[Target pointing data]
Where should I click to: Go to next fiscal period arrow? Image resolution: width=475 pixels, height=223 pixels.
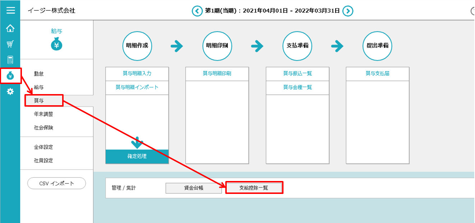(x=347, y=11)
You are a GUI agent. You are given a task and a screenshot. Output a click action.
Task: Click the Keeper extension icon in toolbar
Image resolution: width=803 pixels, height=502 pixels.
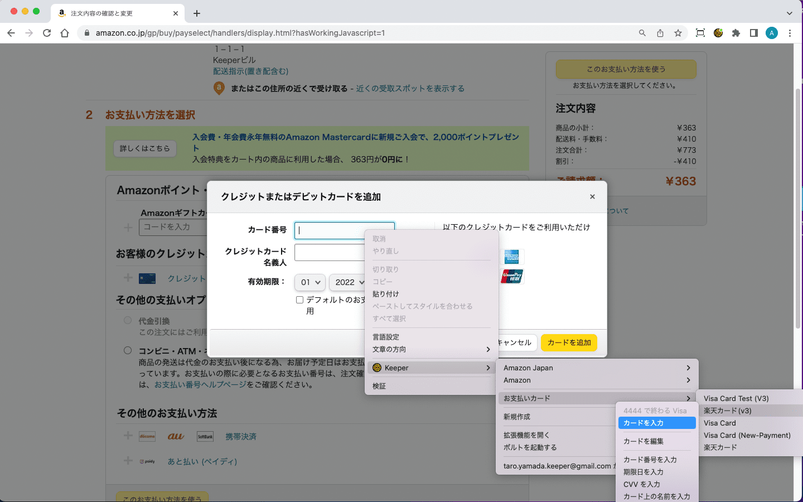tap(718, 33)
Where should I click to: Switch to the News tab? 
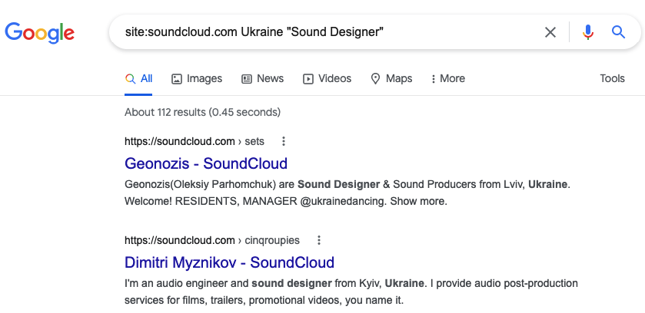click(x=262, y=79)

To be done = Reproduce the records above word for word, leaving out the pictures.

Solution below =
Where should I click to: Go to next fiscal period arrow? Image resolution: width=475 pixels, height=223 pixels.
(x=347, y=11)
You are a GUI agent. You are given a task and a screenshot. Output a click action.
Task: Click the Keeper extension icon in toolbar
Image resolution: width=803 pixels, height=502 pixels.
tap(718, 33)
Where should I click to: Switch to the News tab? 
click(x=262, y=79)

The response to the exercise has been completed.